Data extracts –

=-=-=

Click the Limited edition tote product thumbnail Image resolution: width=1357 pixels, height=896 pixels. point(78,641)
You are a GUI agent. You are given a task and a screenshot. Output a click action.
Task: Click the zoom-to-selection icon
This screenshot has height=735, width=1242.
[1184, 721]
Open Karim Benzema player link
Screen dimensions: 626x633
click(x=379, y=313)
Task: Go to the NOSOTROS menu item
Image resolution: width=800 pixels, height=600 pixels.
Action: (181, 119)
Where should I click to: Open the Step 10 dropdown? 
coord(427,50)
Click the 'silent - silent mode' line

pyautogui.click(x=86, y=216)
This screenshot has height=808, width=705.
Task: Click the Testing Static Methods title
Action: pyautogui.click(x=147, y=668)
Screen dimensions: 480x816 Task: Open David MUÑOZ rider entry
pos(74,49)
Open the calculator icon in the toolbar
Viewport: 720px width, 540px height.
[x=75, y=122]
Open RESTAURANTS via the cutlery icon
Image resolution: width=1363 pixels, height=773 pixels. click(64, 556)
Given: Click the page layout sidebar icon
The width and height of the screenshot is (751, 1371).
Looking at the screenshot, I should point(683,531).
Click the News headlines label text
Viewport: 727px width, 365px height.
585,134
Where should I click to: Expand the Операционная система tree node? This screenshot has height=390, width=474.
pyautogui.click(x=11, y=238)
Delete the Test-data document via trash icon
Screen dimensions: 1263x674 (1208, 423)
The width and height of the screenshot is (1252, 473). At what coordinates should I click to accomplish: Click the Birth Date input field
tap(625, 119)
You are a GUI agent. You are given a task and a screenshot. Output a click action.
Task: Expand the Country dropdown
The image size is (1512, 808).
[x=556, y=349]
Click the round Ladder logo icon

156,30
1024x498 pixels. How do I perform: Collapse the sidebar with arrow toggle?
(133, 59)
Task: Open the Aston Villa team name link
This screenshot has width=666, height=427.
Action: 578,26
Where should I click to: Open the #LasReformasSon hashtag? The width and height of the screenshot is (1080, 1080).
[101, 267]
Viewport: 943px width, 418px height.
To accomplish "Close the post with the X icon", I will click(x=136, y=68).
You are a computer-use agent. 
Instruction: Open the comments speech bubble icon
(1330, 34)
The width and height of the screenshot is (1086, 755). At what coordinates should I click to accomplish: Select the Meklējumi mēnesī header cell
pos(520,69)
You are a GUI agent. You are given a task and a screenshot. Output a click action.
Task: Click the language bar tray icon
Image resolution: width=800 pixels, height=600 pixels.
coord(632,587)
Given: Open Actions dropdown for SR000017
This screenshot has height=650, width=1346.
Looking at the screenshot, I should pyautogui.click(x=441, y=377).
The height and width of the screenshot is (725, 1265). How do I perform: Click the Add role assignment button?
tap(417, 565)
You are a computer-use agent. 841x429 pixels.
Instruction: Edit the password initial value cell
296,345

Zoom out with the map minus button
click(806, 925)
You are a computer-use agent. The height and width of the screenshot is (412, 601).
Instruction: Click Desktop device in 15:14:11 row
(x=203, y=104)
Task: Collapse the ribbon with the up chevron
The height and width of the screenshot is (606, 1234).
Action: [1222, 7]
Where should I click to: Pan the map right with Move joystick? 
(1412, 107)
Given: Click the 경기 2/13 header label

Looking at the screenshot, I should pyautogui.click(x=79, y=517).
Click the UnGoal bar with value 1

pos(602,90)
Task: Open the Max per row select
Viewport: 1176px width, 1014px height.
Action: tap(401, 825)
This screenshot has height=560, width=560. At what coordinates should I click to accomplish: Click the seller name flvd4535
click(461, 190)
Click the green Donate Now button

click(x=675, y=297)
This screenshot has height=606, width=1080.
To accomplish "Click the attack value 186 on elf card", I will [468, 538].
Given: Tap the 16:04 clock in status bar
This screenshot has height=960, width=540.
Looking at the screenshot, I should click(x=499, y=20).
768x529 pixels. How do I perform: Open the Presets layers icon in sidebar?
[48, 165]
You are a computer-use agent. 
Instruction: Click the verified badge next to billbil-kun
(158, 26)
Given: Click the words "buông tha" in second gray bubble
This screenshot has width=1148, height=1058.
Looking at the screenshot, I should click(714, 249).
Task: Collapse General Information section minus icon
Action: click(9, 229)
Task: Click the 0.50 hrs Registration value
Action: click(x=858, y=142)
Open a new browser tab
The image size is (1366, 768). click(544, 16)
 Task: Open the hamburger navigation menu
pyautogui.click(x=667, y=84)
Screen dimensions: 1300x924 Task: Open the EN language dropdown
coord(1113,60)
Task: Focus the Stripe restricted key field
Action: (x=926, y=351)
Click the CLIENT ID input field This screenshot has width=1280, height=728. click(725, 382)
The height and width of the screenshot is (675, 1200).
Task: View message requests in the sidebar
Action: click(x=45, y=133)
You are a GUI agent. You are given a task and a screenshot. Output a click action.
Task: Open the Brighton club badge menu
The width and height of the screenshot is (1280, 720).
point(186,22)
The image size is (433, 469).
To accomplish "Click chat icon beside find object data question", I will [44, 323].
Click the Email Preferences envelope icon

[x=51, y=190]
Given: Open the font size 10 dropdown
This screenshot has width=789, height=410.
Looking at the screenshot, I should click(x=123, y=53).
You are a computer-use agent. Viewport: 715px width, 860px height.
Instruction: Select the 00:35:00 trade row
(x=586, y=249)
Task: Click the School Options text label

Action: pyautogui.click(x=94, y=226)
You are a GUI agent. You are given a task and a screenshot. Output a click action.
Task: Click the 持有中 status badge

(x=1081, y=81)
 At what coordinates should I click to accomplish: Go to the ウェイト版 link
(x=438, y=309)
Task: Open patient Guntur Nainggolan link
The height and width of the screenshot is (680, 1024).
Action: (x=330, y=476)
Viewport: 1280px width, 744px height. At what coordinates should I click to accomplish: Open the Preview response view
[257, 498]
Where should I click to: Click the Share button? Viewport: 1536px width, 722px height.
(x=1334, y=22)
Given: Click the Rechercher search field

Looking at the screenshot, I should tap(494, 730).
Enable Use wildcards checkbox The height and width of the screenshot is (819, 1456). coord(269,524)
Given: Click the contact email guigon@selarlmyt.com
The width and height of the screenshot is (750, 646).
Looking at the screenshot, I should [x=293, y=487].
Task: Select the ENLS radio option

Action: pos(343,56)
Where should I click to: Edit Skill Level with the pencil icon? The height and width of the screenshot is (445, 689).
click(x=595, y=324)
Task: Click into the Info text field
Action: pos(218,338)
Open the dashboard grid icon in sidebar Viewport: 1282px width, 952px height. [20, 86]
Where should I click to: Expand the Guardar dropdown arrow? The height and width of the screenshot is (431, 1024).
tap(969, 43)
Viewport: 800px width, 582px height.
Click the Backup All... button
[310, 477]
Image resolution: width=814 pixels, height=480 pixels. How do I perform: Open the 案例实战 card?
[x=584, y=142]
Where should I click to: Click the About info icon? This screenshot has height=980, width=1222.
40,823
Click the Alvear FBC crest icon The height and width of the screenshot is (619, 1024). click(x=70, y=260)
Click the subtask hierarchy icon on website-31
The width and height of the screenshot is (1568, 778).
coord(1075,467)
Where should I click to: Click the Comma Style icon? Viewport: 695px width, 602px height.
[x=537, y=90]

=-=-=

How to complete this task –
All the lines above need to be retyped exactly, with nothing left out.

Answer to the exercise –
Click the Limited edition tote product thumbnail Image resolution: width=1357 pixels, height=896 pixels. point(78,641)
You are a GUI agent. You are given a task and a screenshot. Output a click action.
Task: Click the zoom-to-selection icon
This screenshot has height=735, width=1242.
[1184, 721]
Open Karim Benzema player link
Screen dimensions: 626x633
click(x=379, y=313)
Task: Go to the NOSOTROS menu item
Image resolution: width=800 pixels, height=600 pixels.
Action: (181, 119)
Where should I click to: Open the Step 10 dropdown? 
coord(427,50)
Click the 'silent - silent mode' line

pyautogui.click(x=86, y=216)
This screenshot has height=808, width=705.
Task: Click the Testing Static Methods title
Action: pyautogui.click(x=147, y=668)
Screen dimensions: 480x816 Task: Open David MUÑOZ rider entry
pos(74,49)
Open the calculator icon in the toolbar
Viewport: 720px width, 540px height.
[x=75, y=122]
Open RESTAURANTS via the cutlery icon
Image resolution: width=1363 pixels, height=773 pixels. click(64, 556)
Given: Click the page layout sidebar icon
The width and height of the screenshot is (751, 1371).
Looking at the screenshot, I should point(683,531).
Click the News headlines label text
Viewport: 727px width, 365px height.
585,134
Where should I click to: Expand the Операционная система tree node? This screenshot has height=390, width=474.
pyautogui.click(x=11, y=238)
Delete the Test-data document via trash icon
Screen dimensions: 1263x674 (1208, 423)
The width and height of the screenshot is (1252, 473). At what coordinates should I click to accomplish: Click the Birth Date input field
tap(625, 119)
You are a GUI agent. You are given a task and a screenshot. Output a click action.
Task: Expand the Country dropdown
The image size is (1512, 808).
[x=556, y=349]
Click the round Ladder logo icon

156,30
1024x498 pixels. How do I perform: Collapse the sidebar with arrow toggle?
(133, 59)
Task: Open the Aston Villa team name link
This screenshot has width=666, height=427.
Action: 578,26
Where should I click to: Open the #LasReformasSon hashtag? The width and height of the screenshot is (1080, 1080).
[101, 267]
Viewport: 943px width, 418px height.
To accomplish "Close the post with the X icon", I will click(x=136, y=68).
You are a computer-use agent. 
Instruction: Open the comments speech bubble icon
(1330, 34)
The width and height of the screenshot is (1086, 755). At what coordinates should I click to accomplish: Select the Meklējumi mēnesī header cell
pos(520,69)
You are a GUI agent. You are given a task and a screenshot. Output a click action.
Task: Click the language bar tray icon
Image resolution: width=800 pixels, height=600 pixels.
coord(632,587)
Given: Open Actions dropdown for SR000017
This screenshot has height=650, width=1346.
Looking at the screenshot, I should pyautogui.click(x=441, y=377).
The height and width of the screenshot is (725, 1265). How do I perform: Click the Add role assignment button?
tap(417, 565)
You are a computer-use agent. 841x429 pixels.
Instruction: Edit the password initial value cell
296,345

Zoom out with the map minus button
click(806, 925)
You are a computer-use agent. The height and width of the screenshot is (412, 601).
Instruction: Click Desktop device in 15:14:11 row
(x=203, y=104)
Task: Collapse the ribbon with the up chevron
The height and width of the screenshot is (606, 1234).
Action: [1222, 7]
Where should I click to: Pan the map right with Move joystick? 
(1412, 107)
Given: Click the 경기 2/13 header label

Looking at the screenshot, I should pyautogui.click(x=79, y=517).
Click the UnGoal bar with value 1

pos(602,90)
Task: Open the Max per row select
Viewport: 1176px width, 1014px height.
Action: tap(401, 825)
This screenshot has height=560, width=560. At what coordinates should I click to accomplish: Click the seller name flvd4535
click(461, 190)
Click the green Donate Now button

click(x=675, y=297)
This screenshot has height=606, width=1080.
To accomplish "Click the attack value 186 on elf card", I will [468, 538].
Given: Tap the 16:04 clock in status bar
This screenshot has height=960, width=540.
Looking at the screenshot, I should click(x=499, y=20).
768x529 pixels. How do I perform: Open the Presets layers icon in sidebar?
[48, 165]
You are a computer-use agent. 
Instruction: Click the verified badge next to billbil-kun
(158, 26)
Given: Click the words "buông tha" in second gray bubble
This screenshot has width=1148, height=1058.
Looking at the screenshot, I should click(714, 249).
Task: Collapse General Information section minus icon
Action: click(9, 229)
Task: Click the 0.50 hrs Registration value
Action: click(x=858, y=142)
Open a new browser tab
The image size is (1366, 768). click(544, 16)
 Task: Open the hamburger navigation menu
pyautogui.click(x=667, y=84)
Screen dimensions: 1300x924 Task: Open the EN language dropdown
coord(1113,60)
Task: Focus the Stripe restricted key field
Action: (x=926, y=351)
Click the CLIENT ID input field This screenshot has width=1280, height=728. click(725, 382)
The height and width of the screenshot is (675, 1200).
Task: View message requests in the sidebar
Action: click(x=45, y=133)
You are a GUI agent. You are given a task and a screenshot. Output a click action.
Task: Open the Brighton club badge menu
The width and height of the screenshot is (1280, 720).
point(186,22)
The image size is (433, 469).
To accomplish "Click chat icon beside find object data question", I will [44, 323].
Click the Email Preferences envelope icon

[x=51, y=190]
Given: Open the font size 10 dropdown
This screenshot has width=789, height=410.
Looking at the screenshot, I should click(x=123, y=53).
You are a computer-use agent. Viewport: 715px width, 860px height.
Instruction: Select the 00:35:00 trade row
(x=586, y=249)
Task: Click the School Options text label

Action: pyautogui.click(x=94, y=226)
You are a GUI agent. You are given a task and a screenshot. Output a click action.
Task: Click the 持有中 status badge

(x=1081, y=81)
 At what coordinates should I click to accomplish: Go to the ウェイト版 link
(x=438, y=309)
Task: Open patient Guntur Nainggolan link
The height and width of the screenshot is (680, 1024).
Action: (x=330, y=476)
Viewport: 1280px width, 744px height. At what coordinates should I click to accomplish: Open the Preview response view
[257, 498]
Where should I click to: Click the Share button? Viewport: 1536px width, 722px height.
(x=1334, y=22)
Given: Click the Rechercher search field

Looking at the screenshot, I should tap(494, 730).
Enable Use wildcards checkbox The height and width of the screenshot is (819, 1456). coord(269,524)
Given: Click the contact email guigon@selarlmyt.com
The width and height of the screenshot is (750, 646).
Looking at the screenshot, I should [x=293, y=487].
Task: Select the ENLS radio option

Action: pos(343,56)
Where should I click to: Edit Skill Level with the pencil icon? The height and width of the screenshot is (445, 689).
click(x=595, y=324)
Task: Click into the Info text field
Action: pos(218,338)
Open the dashboard grid icon in sidebar Viewport: 1282px width, 952px height. [20, 86]
Where should I click to: Expand the Guardar dropdown arrow? The height and width of the screenshot is (431, 1024).
tap(969, 43)
Viewport: 800px width, 582px height.
Click the Backup All... button
[310, 477]
Image resolution: width=814 pixels, height=480 pixels. How do I perform: Open the 案例实战 card?
[x=584, y=142]
Where should I click to: Click the About info icon? This screenshot has height=980, width=1222.
40,823
Click the Alvear FBC crest icon The height and width of the screenshot is (619, 1024). click(x=70, y=260)
Click the subtask hierarchy icon on website-31
The width and height of the screenshot is (1568, 778).
coord(1075,467)
Where should I click to: Click the Comma Style icon? Viewport: 695px width, 602px height.
[x=537, y=90]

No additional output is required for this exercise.